Extracted records
--- --- ---

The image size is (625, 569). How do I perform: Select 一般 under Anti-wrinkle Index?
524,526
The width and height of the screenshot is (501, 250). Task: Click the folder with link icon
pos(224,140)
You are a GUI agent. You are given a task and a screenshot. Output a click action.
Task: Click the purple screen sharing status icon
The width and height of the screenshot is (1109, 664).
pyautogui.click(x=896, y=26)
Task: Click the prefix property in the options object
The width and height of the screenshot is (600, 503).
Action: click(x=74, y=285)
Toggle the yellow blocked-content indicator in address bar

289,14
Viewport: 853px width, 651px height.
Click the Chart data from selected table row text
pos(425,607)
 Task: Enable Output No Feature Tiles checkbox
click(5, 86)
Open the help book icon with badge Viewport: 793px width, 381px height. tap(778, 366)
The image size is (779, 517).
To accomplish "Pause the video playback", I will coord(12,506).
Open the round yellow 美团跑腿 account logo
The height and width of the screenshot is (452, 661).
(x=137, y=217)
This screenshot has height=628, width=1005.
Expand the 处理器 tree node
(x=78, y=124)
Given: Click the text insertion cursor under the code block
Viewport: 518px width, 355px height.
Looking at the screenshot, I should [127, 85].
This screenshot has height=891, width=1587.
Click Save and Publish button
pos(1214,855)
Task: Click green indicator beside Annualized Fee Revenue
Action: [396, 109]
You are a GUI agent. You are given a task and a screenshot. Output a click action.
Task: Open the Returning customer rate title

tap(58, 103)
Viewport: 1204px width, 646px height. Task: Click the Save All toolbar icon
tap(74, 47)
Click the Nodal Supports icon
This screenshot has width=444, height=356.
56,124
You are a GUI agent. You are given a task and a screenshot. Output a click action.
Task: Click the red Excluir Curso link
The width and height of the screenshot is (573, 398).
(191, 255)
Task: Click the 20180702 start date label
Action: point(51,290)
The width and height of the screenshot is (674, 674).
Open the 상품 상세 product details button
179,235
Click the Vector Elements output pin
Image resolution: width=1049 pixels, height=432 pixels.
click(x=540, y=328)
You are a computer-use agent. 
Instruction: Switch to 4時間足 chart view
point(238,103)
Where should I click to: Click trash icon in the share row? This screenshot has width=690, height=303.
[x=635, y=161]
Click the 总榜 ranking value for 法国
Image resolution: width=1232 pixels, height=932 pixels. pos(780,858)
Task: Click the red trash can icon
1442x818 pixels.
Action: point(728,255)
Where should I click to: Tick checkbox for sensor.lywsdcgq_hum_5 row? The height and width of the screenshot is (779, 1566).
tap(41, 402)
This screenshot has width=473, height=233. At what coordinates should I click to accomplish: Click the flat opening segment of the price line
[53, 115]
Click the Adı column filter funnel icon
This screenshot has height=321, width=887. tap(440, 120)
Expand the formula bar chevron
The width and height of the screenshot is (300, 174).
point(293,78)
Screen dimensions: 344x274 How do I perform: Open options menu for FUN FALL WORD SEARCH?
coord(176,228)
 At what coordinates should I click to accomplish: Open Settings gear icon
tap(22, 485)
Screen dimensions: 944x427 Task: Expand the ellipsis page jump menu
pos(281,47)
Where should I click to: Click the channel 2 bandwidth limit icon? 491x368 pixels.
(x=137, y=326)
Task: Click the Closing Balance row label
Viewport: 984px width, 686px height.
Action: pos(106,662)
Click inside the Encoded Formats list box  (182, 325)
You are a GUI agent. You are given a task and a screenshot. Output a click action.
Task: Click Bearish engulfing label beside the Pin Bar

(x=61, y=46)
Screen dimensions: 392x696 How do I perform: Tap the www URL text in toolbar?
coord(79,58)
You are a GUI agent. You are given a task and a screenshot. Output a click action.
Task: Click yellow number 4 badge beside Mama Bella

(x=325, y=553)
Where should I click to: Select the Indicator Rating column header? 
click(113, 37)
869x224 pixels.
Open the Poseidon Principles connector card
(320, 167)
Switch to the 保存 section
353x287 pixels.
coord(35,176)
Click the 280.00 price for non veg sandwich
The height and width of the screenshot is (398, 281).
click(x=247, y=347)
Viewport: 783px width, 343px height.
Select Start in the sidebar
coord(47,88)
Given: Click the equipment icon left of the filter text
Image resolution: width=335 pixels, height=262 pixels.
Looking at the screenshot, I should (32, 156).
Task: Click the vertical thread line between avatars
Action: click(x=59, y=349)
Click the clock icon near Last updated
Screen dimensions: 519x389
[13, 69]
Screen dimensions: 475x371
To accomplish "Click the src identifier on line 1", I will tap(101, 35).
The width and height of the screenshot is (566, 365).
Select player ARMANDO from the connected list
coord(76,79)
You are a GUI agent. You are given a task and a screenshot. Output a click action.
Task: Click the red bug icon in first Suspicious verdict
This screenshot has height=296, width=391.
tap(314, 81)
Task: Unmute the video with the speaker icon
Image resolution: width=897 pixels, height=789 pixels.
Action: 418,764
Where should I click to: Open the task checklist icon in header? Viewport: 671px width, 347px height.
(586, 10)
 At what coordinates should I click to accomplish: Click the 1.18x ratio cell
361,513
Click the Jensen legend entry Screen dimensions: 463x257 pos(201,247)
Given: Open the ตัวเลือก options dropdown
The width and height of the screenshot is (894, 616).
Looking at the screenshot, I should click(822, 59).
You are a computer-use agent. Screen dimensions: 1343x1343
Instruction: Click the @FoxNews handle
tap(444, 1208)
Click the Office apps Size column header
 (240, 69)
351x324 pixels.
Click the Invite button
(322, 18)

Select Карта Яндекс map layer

--- --- ---

▶ **What you should do**
Where a line in the records above contains the string "computer", return that line.

▶ **The completed task**
You are a computer-use agent. 
You are a computer-use agent. Screen dimensions: 1343x1343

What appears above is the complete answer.